Now before we dig into the results from several studies which took up this question, let’s first go over a few reasons why sports watch calculations could differ from lab calculations.
First, those lab calculations directly and precisely measure O2 consumption with high tech equipment, whereas sport watches use algorithms to estimate one’s VO2 max based on variables like HR (heart rate), exercise history and demographics.
Then you have HR accuracy issues.
Wrist devices that measure HR tend to be far less reliable than both the ECG monitoring equipment in labs and those over-the-counter chest-strap transmitters you get with high end HR monitors.
And finally there’s always a host of outside variables which can affect a wrist watch’s HR readings, things like temp, humidity and one’s own sweat.
Okay, now to the studies.
A current study, “Investigating the accuracy of Apple Watch VO2 max measurements: A validation study,” published on May 15, 2025 in Plos One (a peer-reviewed scientific journal published by the Public Library of Science), determined that the “Apple Watch underestimated VO2 max, with a mean difference of 6.07 mL/kg/min (95% CI 3.77-8.38)” when compared to a lab tests using the same people in the same environmental conditions.
Now for competitive athletes a 6 mL/kg/min variation is a big discrepancy if they’re trying to set up reliable HR training zones.
Then by the same token, for recreational athletes this variance may not be that big of a deal.
And the researchers agreed with that latter assessment, saying, “However, further consideration of Apple Watch as an alternative to conventional VO2 max prediction from submaximal exercise is warranted, given its practical utility.”
Then there’s this study, “Validity of Estimating the Maximal Oxygen Consumption by Consumer Wearables: A Systematic Review with Meta-analysis and Expert Statement of the INTERLIVE Network,” published in the British Journal of Sports Medicine on Jan. 4, 2021.
It found that, “The exercise-based estimation seems to be optimal for measuring VO2max at the population level, yet the estimation error at the individual level is large, and, therefore, for sport/clinical purposes these methods still need improvement.”

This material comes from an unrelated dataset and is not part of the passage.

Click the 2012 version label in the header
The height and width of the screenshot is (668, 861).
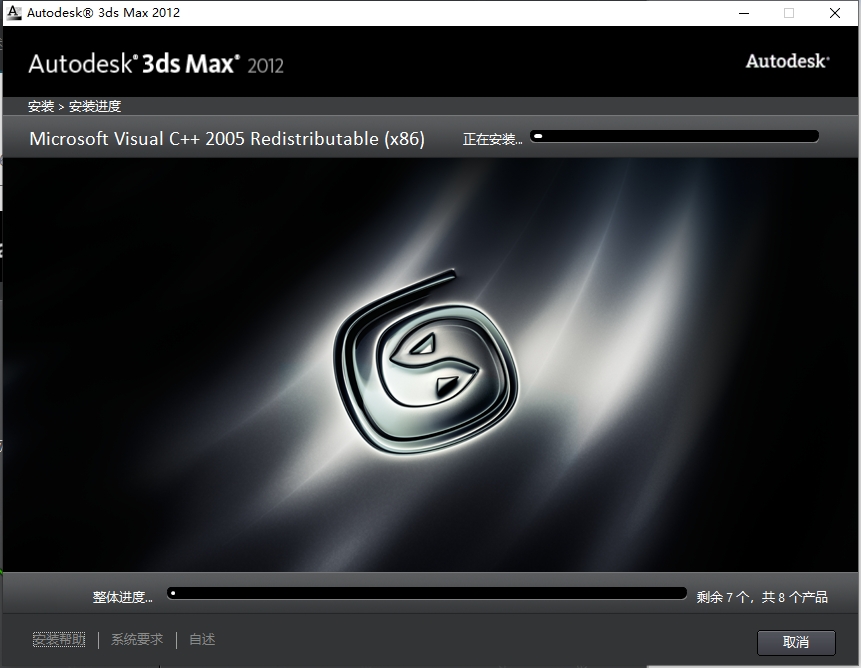point(267,63)
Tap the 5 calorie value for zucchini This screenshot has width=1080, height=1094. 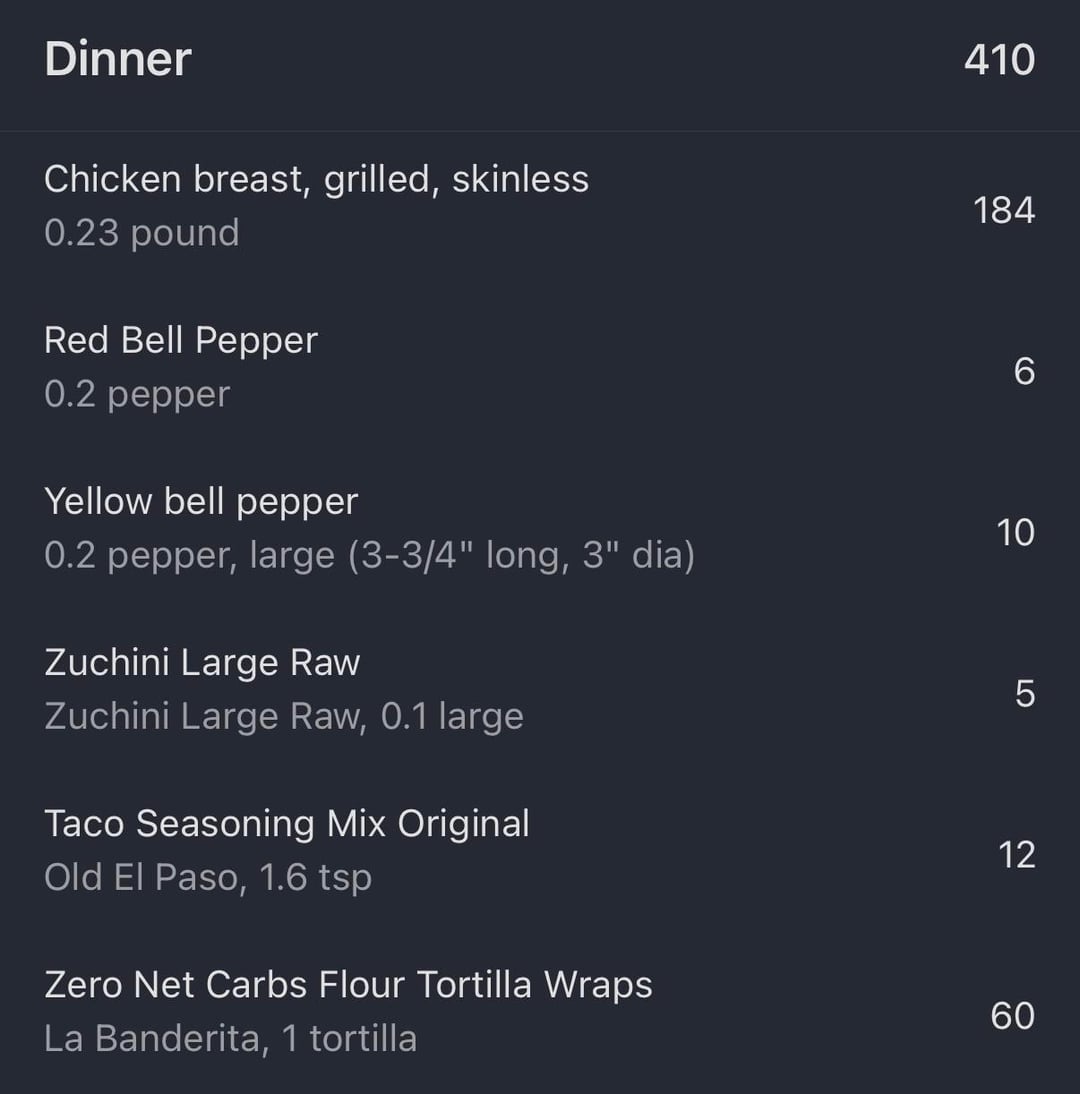[1024, 693]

And in another study, “Validity of Wrist-Worn Activity Trackers for Estimating VO2max and Energy Expenditure,” published in the August 2019 edition of International Journal of Environmental Research and Public Health, the researchers determined that, “Tested devices did not show valid results concerning the estimation of VO2max and EE [energy expenditure].
Hence, the current wrist-worn activity trackers are most likely not accurate enough to be used for neither purposes in sports, nor in health care applications.”
So what these studies tell me is this: If you’re a serious athlete who needs accurate VO2 max information, well, the lab’s going to be the way to go.
And conversely, if you’re a recreational athlete looking to improve your VO2 max without an expensive lab test then the wrist watch can certainly aid you in your quest.